What could an unordered_map potentially do with the hint? Well, if the iterator addresses an element with the same key as the element that emplace_hint has been asked to insert, then it can fail quickly - just a key comparison without any hashing or groping through any list of hash-colliding elements at that bucket. But if the key doesn't match, then the hint is otherwise useless because any other key - no matter how "close" in value - should (probabilistically) be at a completely unrelated bucket (given what's normally considered a "good" hash function), so time would have been wasted on a key comparison only to have to start over as if it were a normal emplace.

This might be useful when you're inserting pre-sorted-by-key elements, aiming to remove lots of duplicates in the process, but the key is so huge it's easier to keep an iterator to the just-inserted element than a copy of the key, or perhaps the hash function is particularly slow.

Another benefit of unordered_map::emplace_hint is better API compatibility with map::emplace_hint, so code can switch the container type and have the emplace_hints not break the compile, though they might end up slower than if the code were switched to emplace() as the close-but-different-key hints that help with a map may be useless with an unordered_map.


Just taking GCC 10.2 g++ -E output to see if it does what's described above. emplace_hint calls down into _M_insert_multi_node(...) wherein there's this line:

__node_base* __prev = __builtin_expect(__hint != nullptr, false)                       && this->_M_equals(__k, __code, __hint)                       ? __hint                       : _M_find_before_node(__bkt, __k, __code); 

Above, __k is the key that may be inserted, __code is the hash code, __hint is the hint iterator/pointer; _M_equals(...) returns:

return _Equal_hash_code<__node_type>::_S_equals(__c, *__n) &&        _M_eq()(__k, this->_M_extract()(__n->_M_v())); 

So, it's checking that the hash codes are equal (a quick and dirty check if you've already calculated the hashes) and the keys are equal (a potentially slower operation for e.g. a quality hash of long strings) before using the hint iterator. That's the only case in which it uses the hint. Imagine the bucket logically has some colliding elements chained off it with keys K1, K2, K3, K4 and your hint iterator is to K4 but you're trying to insert a duplicate with K2: as the iterators are forward only, you have to use _M_find_before_node(...) to reach colliding elements earlier in the chain than your hint points to. After the _M_find_before_node(...) you can scan from K1 forwards to see if the key to insert - K2 - is already present in the elements that collided at the bucket.
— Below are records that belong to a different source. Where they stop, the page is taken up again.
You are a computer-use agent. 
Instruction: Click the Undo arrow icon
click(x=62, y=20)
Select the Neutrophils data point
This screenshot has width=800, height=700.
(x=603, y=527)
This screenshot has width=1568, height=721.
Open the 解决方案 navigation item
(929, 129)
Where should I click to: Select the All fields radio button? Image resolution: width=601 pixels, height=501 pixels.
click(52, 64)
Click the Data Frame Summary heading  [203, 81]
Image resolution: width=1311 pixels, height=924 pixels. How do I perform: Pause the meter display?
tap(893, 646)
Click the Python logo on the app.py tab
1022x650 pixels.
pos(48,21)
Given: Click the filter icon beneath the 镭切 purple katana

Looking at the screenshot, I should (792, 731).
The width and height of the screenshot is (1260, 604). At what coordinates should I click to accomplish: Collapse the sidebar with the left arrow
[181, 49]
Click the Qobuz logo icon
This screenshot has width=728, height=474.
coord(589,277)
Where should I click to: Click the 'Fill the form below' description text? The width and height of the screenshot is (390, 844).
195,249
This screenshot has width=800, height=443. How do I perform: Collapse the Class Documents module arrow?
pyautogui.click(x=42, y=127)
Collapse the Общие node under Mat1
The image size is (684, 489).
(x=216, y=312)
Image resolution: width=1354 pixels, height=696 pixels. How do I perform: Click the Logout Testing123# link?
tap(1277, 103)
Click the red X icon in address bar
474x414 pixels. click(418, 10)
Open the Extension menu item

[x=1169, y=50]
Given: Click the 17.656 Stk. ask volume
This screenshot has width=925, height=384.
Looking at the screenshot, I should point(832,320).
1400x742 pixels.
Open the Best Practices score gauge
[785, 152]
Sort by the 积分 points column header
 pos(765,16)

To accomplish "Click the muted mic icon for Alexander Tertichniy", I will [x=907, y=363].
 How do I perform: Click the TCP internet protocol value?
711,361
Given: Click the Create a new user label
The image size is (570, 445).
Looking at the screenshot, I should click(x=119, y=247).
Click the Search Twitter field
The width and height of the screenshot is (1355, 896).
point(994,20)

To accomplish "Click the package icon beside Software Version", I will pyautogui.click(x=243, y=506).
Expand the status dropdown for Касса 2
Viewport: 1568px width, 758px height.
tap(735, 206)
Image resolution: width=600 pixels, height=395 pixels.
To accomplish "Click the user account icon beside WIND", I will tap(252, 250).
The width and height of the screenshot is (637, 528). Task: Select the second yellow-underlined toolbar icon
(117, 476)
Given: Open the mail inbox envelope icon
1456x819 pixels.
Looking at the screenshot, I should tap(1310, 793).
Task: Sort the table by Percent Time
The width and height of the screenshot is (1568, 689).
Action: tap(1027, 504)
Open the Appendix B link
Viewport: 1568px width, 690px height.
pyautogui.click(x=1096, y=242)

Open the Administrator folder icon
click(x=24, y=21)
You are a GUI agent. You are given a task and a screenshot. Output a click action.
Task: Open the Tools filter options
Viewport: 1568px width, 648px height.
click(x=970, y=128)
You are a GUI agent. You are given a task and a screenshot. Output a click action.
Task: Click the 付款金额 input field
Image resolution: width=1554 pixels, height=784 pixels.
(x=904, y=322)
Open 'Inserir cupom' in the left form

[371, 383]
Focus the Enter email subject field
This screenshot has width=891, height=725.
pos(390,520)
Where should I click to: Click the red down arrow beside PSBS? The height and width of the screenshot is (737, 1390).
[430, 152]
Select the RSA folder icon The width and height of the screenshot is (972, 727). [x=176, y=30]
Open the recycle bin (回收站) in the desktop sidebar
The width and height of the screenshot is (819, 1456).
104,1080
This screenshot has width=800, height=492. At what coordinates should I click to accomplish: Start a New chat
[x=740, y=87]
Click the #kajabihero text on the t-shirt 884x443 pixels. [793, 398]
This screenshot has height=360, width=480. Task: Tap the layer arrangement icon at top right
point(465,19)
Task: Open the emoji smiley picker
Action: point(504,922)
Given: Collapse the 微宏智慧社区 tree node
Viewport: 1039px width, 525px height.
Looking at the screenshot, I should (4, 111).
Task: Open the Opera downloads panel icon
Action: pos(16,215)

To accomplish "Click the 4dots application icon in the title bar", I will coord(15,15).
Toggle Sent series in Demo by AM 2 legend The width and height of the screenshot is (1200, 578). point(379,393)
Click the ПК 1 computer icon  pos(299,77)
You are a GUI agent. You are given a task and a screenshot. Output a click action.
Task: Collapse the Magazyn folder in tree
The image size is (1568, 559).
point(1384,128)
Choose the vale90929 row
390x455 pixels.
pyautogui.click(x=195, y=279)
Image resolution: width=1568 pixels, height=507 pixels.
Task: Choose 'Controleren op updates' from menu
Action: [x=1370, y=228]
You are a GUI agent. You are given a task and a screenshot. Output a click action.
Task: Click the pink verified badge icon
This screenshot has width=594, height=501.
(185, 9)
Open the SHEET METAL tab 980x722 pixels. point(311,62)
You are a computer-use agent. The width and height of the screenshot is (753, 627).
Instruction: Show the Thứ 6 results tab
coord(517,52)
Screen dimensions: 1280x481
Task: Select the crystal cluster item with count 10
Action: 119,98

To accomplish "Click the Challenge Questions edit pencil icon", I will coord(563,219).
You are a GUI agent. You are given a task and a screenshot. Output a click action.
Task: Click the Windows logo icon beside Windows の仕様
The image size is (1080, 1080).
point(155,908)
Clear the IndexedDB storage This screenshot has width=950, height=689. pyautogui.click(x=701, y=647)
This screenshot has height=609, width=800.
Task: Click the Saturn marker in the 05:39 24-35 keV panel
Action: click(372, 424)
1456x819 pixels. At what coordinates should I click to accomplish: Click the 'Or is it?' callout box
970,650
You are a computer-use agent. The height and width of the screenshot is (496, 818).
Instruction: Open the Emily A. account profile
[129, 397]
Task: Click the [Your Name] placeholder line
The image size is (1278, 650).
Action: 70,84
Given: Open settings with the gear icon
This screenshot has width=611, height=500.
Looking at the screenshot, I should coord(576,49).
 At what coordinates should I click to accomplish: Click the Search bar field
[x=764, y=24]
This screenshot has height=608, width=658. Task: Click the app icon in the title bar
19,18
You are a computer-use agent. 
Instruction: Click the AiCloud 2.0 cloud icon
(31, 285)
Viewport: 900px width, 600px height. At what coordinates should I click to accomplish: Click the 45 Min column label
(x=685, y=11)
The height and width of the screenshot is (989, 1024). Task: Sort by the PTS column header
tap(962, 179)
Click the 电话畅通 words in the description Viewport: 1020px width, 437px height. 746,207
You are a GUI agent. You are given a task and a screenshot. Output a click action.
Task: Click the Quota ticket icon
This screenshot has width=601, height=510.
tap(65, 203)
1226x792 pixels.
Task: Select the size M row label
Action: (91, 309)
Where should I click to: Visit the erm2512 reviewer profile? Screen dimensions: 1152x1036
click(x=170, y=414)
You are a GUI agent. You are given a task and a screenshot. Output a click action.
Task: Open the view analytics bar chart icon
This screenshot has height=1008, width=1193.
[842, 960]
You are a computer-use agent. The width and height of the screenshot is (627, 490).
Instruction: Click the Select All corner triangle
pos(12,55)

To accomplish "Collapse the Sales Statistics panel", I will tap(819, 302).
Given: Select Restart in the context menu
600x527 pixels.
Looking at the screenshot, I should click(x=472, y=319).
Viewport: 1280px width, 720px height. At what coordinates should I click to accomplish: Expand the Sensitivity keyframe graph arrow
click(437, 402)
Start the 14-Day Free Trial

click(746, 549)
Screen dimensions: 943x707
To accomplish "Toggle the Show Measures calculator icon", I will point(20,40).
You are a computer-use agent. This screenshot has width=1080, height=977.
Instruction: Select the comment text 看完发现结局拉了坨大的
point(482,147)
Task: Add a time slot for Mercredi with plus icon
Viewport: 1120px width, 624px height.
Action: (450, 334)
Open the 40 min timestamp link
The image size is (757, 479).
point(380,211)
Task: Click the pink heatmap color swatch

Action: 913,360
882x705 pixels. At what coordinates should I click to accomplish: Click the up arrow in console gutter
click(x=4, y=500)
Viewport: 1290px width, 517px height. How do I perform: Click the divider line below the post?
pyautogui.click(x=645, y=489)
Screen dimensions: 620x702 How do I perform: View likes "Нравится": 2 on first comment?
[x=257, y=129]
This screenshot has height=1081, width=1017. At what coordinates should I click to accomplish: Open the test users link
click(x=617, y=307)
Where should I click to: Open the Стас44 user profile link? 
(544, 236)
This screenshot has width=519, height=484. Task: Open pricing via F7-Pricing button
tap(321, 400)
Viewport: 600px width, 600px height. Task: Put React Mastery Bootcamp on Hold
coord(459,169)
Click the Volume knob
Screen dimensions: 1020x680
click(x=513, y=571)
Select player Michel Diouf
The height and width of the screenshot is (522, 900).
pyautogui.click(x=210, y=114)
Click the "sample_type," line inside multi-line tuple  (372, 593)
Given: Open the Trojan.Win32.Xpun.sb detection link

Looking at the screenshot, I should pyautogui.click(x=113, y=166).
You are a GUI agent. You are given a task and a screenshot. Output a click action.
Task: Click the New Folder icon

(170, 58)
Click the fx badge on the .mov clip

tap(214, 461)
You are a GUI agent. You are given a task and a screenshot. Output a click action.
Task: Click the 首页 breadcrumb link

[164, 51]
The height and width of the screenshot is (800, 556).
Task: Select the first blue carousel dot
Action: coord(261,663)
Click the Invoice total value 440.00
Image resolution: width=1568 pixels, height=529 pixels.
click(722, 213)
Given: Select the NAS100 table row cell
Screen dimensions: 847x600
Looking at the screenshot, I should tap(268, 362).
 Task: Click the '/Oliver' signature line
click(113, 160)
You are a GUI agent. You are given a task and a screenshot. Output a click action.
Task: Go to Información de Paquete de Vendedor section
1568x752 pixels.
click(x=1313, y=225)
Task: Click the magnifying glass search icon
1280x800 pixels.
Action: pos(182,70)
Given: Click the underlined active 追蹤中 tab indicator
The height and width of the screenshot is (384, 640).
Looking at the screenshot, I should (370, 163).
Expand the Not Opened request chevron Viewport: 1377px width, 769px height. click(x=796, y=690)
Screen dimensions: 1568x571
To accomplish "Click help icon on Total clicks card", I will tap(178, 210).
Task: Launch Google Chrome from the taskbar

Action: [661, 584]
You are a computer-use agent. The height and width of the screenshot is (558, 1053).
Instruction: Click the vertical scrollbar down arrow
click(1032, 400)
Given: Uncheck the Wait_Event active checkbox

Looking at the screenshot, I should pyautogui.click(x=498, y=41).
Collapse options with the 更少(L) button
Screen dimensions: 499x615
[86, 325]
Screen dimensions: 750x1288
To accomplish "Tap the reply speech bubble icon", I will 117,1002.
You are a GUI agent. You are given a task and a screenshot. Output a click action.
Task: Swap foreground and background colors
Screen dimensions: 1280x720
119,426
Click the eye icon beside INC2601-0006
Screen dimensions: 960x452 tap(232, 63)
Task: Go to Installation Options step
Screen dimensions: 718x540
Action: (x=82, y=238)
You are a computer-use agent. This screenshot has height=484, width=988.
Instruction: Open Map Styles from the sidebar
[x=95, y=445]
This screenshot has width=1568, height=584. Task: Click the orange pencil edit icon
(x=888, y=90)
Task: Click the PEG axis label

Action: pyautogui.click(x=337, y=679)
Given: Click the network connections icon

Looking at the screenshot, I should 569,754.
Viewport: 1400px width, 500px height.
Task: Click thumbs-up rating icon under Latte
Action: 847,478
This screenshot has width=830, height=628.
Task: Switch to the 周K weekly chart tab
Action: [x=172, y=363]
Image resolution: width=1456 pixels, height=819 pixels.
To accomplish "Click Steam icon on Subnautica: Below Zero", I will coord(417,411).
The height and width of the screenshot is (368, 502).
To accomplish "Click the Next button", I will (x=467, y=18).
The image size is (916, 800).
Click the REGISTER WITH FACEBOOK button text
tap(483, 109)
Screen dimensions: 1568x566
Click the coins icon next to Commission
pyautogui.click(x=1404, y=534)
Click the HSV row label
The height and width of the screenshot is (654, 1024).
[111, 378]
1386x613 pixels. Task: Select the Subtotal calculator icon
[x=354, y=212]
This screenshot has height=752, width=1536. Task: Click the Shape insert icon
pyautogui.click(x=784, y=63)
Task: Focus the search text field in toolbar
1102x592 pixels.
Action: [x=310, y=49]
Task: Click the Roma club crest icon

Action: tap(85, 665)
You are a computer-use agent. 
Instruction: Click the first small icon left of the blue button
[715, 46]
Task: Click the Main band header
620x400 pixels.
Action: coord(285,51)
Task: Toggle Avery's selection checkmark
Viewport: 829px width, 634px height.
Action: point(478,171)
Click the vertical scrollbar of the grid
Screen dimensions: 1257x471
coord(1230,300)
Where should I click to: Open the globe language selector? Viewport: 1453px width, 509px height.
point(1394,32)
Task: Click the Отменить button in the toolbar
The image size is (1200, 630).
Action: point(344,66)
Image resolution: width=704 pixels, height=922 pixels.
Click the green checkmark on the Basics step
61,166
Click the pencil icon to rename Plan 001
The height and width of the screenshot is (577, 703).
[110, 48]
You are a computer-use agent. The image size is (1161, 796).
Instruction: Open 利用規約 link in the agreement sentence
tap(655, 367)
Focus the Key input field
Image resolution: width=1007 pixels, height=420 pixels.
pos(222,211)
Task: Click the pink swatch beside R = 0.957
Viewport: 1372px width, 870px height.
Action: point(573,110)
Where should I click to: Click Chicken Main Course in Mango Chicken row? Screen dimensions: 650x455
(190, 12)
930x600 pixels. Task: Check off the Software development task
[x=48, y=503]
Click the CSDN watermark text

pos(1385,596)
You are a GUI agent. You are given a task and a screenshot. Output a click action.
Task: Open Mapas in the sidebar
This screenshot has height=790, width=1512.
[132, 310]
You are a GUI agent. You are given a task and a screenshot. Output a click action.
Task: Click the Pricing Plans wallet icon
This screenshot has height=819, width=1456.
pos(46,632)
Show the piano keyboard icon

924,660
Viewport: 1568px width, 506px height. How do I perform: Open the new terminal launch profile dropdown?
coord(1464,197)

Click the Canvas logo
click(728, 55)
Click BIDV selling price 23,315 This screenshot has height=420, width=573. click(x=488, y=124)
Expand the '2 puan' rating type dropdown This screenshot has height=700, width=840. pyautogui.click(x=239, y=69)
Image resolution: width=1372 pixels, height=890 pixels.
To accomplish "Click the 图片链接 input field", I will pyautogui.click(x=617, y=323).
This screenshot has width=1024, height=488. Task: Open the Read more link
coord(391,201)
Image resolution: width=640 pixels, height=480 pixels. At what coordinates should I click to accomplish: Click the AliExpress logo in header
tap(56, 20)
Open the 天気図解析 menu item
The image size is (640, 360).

(The implementation could be improved by skipping the hash comparison when the key comparison is known to be cheap, but getting that condition right with type traits would be a bit of a pain - how do you know which key equality functions are cheap? Could assume so for small, standard layout, trivially copyable types or similar, at least when the unordered container is instantiated with the default std::equals<> comparison....).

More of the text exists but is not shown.